Task prompt:
An exact reproduction of all the data is needed, with no images in it.

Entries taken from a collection
########

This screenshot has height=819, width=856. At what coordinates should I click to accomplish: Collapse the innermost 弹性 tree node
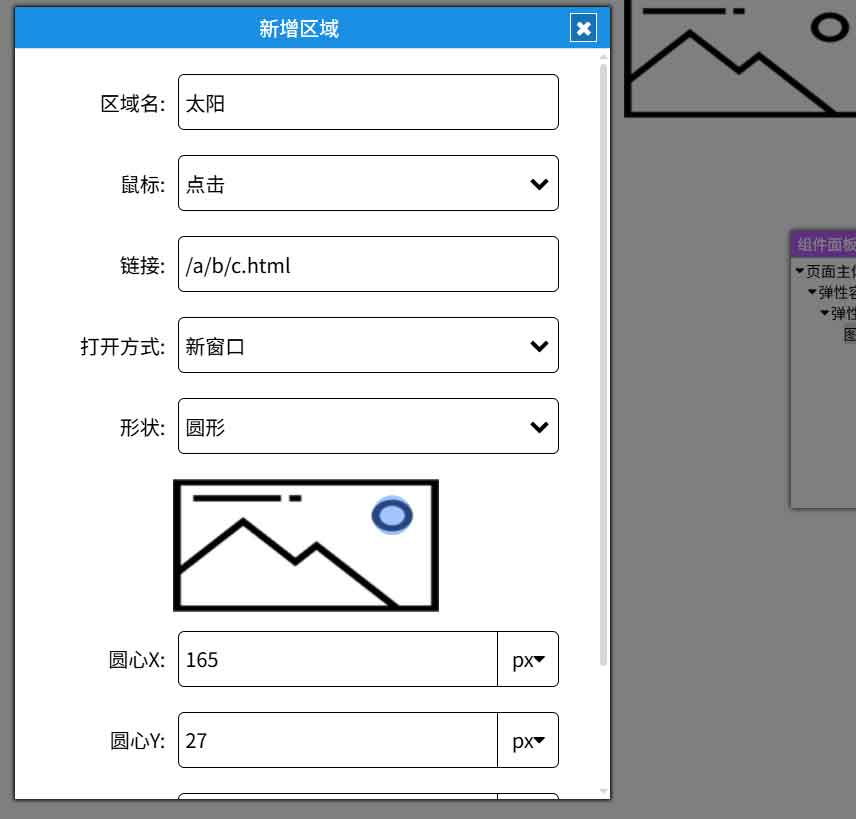coord(824,313)
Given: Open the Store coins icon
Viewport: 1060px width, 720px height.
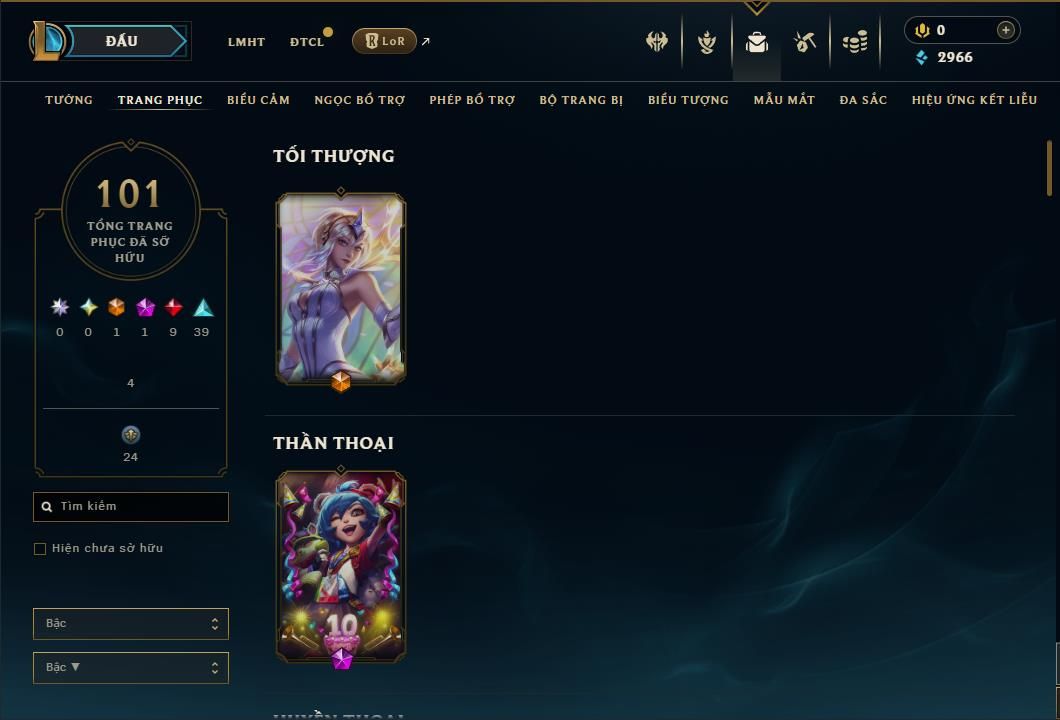Looking at the screenshot, I should pyautogui.click(x=855, y=42).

########

Solved exercise:
This screenshot has height=819, width=856. At what coordinates should I click to accomplish: Collapse the innermost 弹性 tree node
coord(824,313)
Given: Open the Store coins icon
Viewport: 1060px width, 720px height.
Looking at the screenshot, I should pyautogui.click(x=855, y=42).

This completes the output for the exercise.